How to prove that the set of all not-empty and finite subsets of $\mathbb{N}$ is countable? The set of all subsets of $\mathbb N$ is $ \mathcal{P}{(\mathbb N)} $ right?
So how can I prove that $ \mathcal{P}{(\mathbb N)} $ is countable?
 A: Let $A$ be a finite subset of $\mathbb N$. Write
$$ A = \{ a_1, a_2, \dots , a_n\}. $$
Let $B$ denote the set of all such finite subsets and define $f : B \rightarrow \mathbb N$ according to :
$$ \text{for } A = \{a_1, a_2, \dots , a_n\} : f(A) = 2^{a_1} + 2^{a_2} + \dots + 2^{a_n}$$
Then it is easy to see that $f$ is an injection of $B$ into $\mathbb N$, so $B$ must be countable.
A: Hint.  There are only finitely many subsets of $\Bbb N$ whose elements add up to a given sum $n$.

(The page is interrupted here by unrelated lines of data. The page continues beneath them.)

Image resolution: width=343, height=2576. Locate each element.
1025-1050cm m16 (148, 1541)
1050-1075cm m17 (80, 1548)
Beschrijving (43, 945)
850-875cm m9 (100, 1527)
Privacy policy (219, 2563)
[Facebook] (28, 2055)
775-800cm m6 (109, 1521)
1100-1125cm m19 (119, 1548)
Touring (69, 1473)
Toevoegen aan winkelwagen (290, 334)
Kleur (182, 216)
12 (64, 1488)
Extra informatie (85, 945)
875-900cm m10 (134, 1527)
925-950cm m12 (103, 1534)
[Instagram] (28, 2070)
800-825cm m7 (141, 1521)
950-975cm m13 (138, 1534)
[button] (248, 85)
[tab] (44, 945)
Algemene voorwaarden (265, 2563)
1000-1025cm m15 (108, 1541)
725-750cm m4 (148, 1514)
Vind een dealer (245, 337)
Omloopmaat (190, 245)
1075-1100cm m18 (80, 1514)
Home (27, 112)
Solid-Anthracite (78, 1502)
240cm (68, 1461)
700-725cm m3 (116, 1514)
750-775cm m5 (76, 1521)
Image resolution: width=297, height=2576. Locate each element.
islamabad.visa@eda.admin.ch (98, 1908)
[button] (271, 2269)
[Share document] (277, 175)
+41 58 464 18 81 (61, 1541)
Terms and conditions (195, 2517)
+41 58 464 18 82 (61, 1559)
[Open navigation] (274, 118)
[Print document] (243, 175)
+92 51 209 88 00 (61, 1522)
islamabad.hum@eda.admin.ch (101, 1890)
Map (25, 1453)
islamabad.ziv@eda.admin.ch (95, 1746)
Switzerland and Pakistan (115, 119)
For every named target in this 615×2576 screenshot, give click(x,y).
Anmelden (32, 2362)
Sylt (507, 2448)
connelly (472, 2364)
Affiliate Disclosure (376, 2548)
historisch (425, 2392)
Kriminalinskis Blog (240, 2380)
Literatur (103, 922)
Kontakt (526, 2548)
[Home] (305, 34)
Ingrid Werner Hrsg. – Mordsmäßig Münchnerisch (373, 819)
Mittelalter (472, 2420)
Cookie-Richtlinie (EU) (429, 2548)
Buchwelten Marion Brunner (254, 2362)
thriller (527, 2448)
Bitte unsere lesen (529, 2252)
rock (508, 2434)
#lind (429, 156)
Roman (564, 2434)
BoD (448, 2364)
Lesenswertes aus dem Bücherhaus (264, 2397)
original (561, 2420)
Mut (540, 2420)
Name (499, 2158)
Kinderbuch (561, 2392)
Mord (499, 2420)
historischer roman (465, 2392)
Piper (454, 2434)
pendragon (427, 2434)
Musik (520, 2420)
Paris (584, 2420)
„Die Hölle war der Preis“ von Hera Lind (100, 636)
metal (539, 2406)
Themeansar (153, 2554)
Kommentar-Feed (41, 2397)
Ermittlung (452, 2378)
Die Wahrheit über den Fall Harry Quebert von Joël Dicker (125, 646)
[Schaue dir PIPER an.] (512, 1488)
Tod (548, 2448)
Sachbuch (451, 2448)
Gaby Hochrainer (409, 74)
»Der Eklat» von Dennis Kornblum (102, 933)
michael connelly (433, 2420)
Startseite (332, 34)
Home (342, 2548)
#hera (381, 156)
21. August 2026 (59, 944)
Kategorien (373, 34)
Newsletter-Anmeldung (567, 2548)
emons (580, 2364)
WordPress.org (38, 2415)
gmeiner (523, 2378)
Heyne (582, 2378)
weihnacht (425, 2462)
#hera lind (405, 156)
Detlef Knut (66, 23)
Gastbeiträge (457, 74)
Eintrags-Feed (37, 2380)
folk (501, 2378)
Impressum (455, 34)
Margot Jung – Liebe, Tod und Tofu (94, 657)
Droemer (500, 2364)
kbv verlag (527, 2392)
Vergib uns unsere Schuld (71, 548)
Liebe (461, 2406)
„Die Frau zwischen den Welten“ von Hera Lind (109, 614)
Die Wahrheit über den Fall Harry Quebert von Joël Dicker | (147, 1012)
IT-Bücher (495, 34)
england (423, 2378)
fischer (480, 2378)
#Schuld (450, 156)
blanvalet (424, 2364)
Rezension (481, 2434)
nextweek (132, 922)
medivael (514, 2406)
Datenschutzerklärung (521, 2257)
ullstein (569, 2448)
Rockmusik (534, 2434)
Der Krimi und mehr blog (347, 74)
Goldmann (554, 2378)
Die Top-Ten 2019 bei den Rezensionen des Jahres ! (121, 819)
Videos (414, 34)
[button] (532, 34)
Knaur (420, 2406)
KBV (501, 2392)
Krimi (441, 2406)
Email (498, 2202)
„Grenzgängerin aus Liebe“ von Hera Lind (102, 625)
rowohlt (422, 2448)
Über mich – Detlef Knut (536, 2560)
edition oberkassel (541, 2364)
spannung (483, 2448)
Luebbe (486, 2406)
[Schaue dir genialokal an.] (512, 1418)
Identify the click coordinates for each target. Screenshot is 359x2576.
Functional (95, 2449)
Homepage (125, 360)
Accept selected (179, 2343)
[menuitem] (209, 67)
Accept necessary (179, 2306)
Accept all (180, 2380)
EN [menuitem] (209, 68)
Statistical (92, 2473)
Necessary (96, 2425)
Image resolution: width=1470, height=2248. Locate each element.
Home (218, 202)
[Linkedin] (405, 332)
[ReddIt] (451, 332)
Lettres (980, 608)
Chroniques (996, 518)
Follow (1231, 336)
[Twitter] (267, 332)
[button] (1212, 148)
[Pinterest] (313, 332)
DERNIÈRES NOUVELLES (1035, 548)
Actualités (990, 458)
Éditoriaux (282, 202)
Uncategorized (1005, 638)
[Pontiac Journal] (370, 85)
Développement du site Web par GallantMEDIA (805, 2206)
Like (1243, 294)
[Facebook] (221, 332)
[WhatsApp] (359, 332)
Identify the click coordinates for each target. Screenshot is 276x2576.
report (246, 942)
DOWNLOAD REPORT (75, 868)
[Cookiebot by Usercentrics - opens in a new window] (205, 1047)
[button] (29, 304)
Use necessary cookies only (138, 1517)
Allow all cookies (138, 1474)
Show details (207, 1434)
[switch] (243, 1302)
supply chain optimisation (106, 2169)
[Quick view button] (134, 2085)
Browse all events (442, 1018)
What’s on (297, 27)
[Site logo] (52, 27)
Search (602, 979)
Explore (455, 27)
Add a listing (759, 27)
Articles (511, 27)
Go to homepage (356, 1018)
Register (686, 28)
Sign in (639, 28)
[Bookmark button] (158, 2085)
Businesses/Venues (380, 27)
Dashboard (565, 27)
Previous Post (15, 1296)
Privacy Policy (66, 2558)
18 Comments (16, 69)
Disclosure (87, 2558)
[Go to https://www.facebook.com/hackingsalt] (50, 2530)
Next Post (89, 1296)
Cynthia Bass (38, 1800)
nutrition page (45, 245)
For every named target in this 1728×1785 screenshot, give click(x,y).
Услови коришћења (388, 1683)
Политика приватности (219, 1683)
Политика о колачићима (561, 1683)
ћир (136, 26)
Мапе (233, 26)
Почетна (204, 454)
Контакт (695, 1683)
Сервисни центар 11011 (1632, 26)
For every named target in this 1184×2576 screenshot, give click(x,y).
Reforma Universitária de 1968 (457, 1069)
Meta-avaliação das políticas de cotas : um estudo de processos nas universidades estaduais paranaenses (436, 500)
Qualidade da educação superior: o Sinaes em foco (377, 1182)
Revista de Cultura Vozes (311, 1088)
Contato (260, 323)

A: $$\aleph_0\le|\{A\subseteq\mathbb N: |A|<\aleph_0\}|=\Big|\bigcup_{n\in\mathbb N}\{A\subseteq\mathbb N: |A|=n\}\Big|\le\aleph_0\cdot\sup_{n\in\mathbb N}\aleph_0^n=\aleph_0\cdot\sup_{n\in\mathbb N}\aleph_0=\aleph_0$$
A: \begin{align}
\text{All nonempty subsets of } \{1\}: & \{1\} \\
\text{All nonempty subsets of } \{1,2\}: & \{1\}, \{2\}, \{1,2\} \\
\text{All nonempty subsets of } \{1,2,3\}: & \{1\},\{2\},\{3\},\{1,2\},\{1,3\},\{2,3\},\{1,2,3\} \\
\vdots \qquad \vdots \qquad \vdots \qquad{} & {} \qquad \vdots \qquad \vdots \qquad \vdots
\end{align}
Now count them, starting on the first row above: one, two, three, four, etc., skipping duplicates.